By now, volunteer Perry Miller has become an expert in DC-3 tail wheels. He has devoted time and effort to restoring the tail wheel assembly, which was now ready to be installed back into the aircraft. He and volunteers John Sink, Joe Barvir (a welcome new addition to our group) and Andrew Wright managed to get the unit partially installed, but discovered that new attachment bolts were required.
Hopefully, installation will be completed at the next work session. Perry had cleaned and painted the entire area aft of the rear cargo compartment bulkhead during the January work session, preparing it for installation of the tail wheel—a job well done!
Perry has also taken the main landing gear wheels to his home work shop, hoping to break them down so they could be rebuilt. He did manage to get most of the parts separated; however, it appears the condition of the wheels will make them unsuitable for restoration. Replacement may be available from the supplier from whom the landing gear was purchased—more on this next month.

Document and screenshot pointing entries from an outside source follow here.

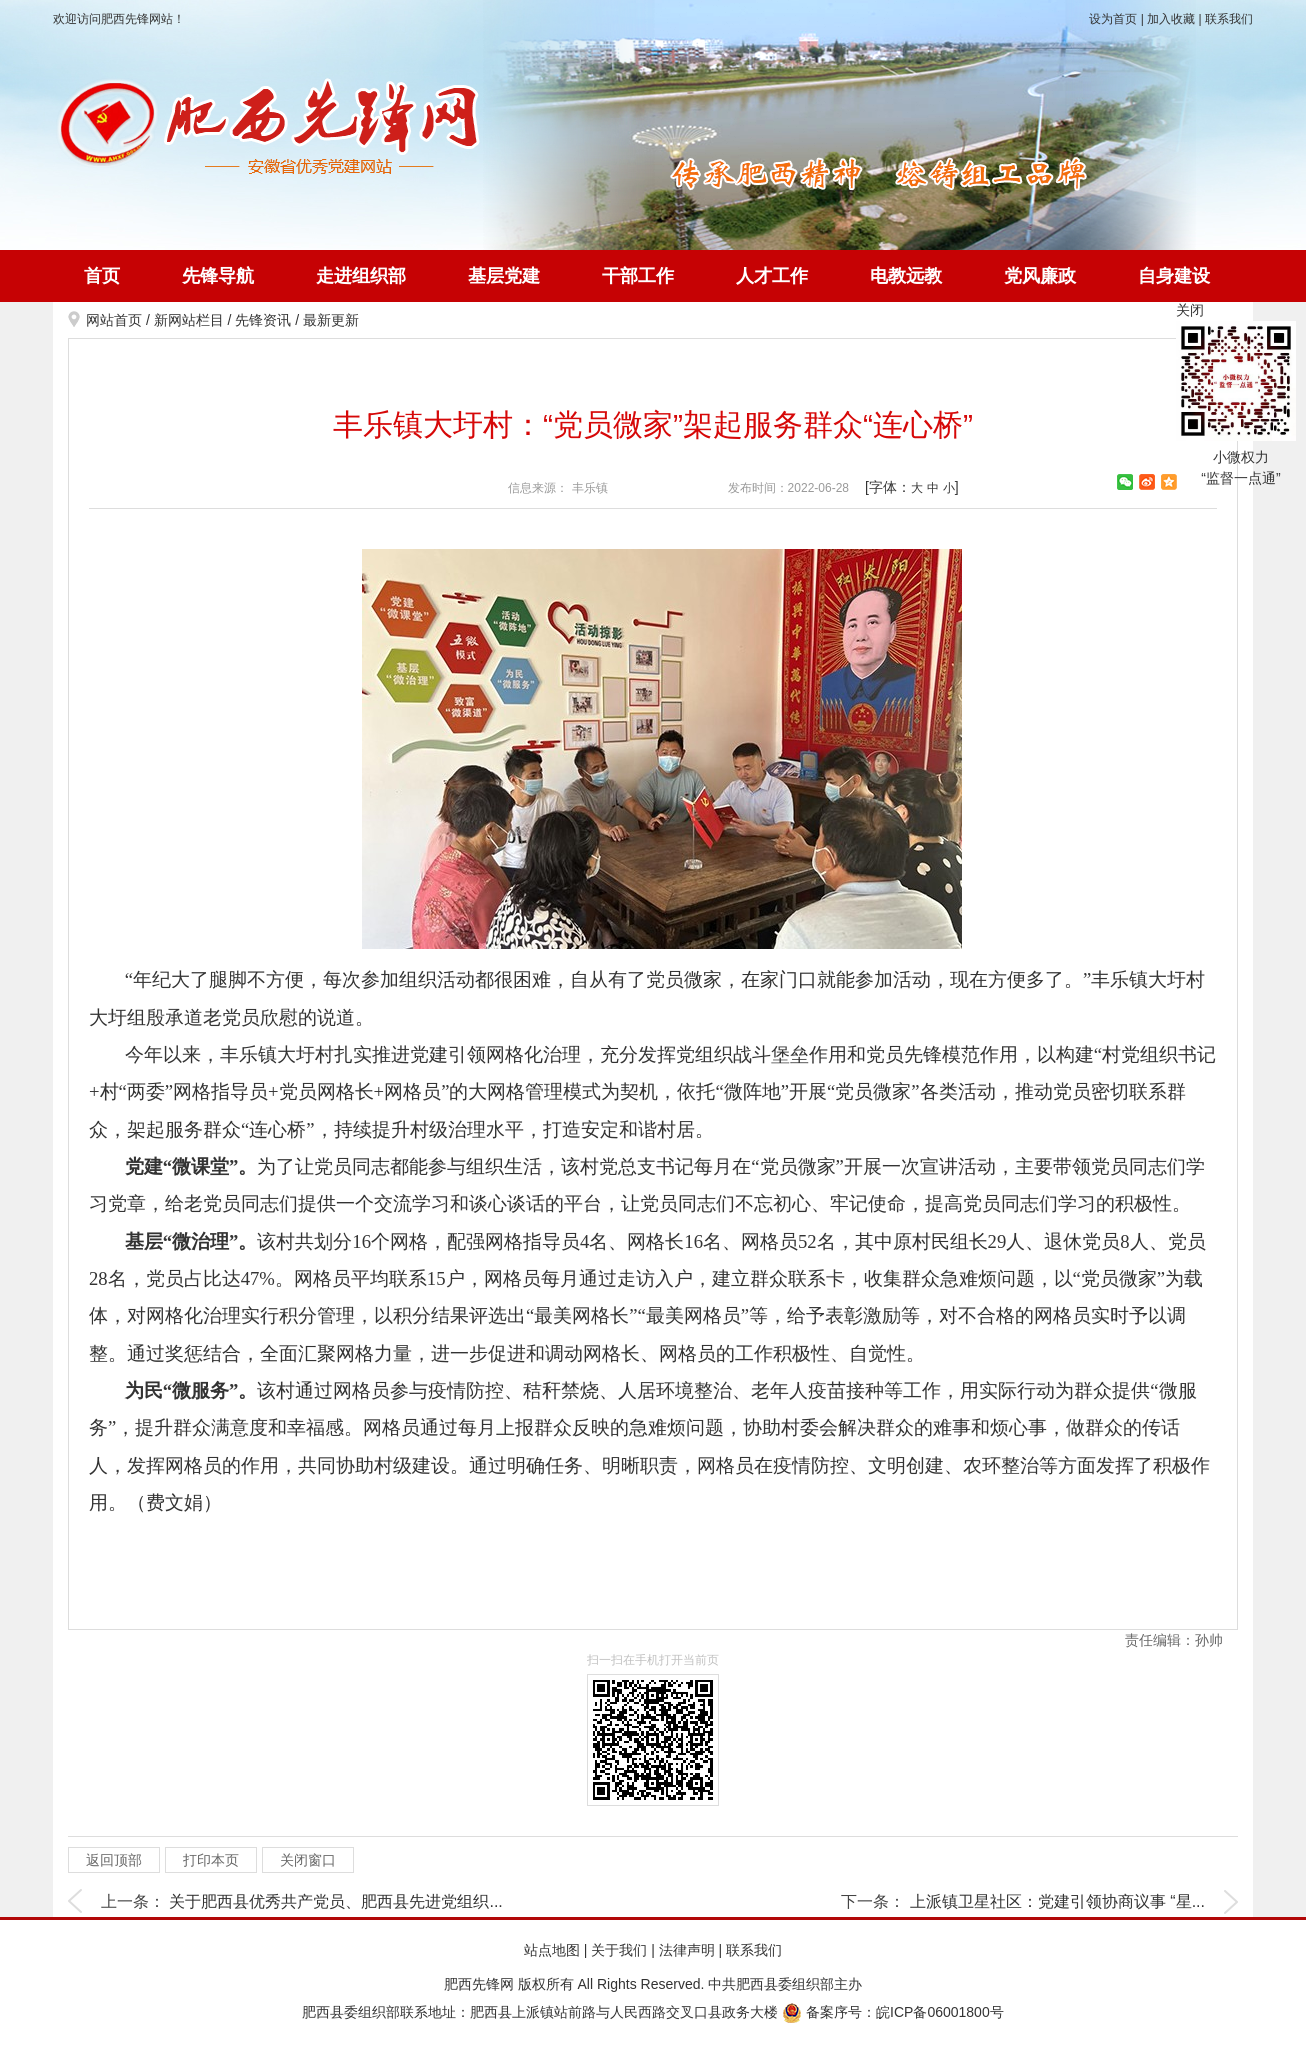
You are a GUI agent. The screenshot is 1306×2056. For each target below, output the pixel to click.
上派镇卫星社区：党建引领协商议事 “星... (1057, 1901)
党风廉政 (1040, 276)
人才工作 (772, 276)
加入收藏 (1171, 19)
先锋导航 (218, 276)
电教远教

Another job well done was accomplished by Carly Faulkner and John Sink. They worked in the cockpit area cleaning away insulation and removing parts. John finally removed the remaining cockpit sliding window. Andrew Wright also found time to begin taking apart the overhead racks that were previously removed. The ranks will be dismantled so they can be restored for reinstallation at a later time.
Joe Barvir and John Sink also put in some time working on the center section removing pumps, cable and tubing that will not be used in the restoration. They discovered oil still in some of the tubing when it was removed.
Charlie Hall continued work on the air stair with help from Tim Howard, Andrew Wright and Andy Ray. Basically, the air stair had to be completely dismantled and most of its parts will need to be replaced. A lot of corrosion was discovered; however, Charlie says this is a “can do” project.
Charlie also brought back the forward cargo door, which was taken off site for work, to show us what he had done on that project. It was also in bad shape and he had to replace most of its parts, much like what will be done on the air stair.
We’re making good progress and looking forward to milder weather with the possibility of pressure washing the entire aircraft again. Our next work session will be Saturday, March 19 beginning at 9 a.m.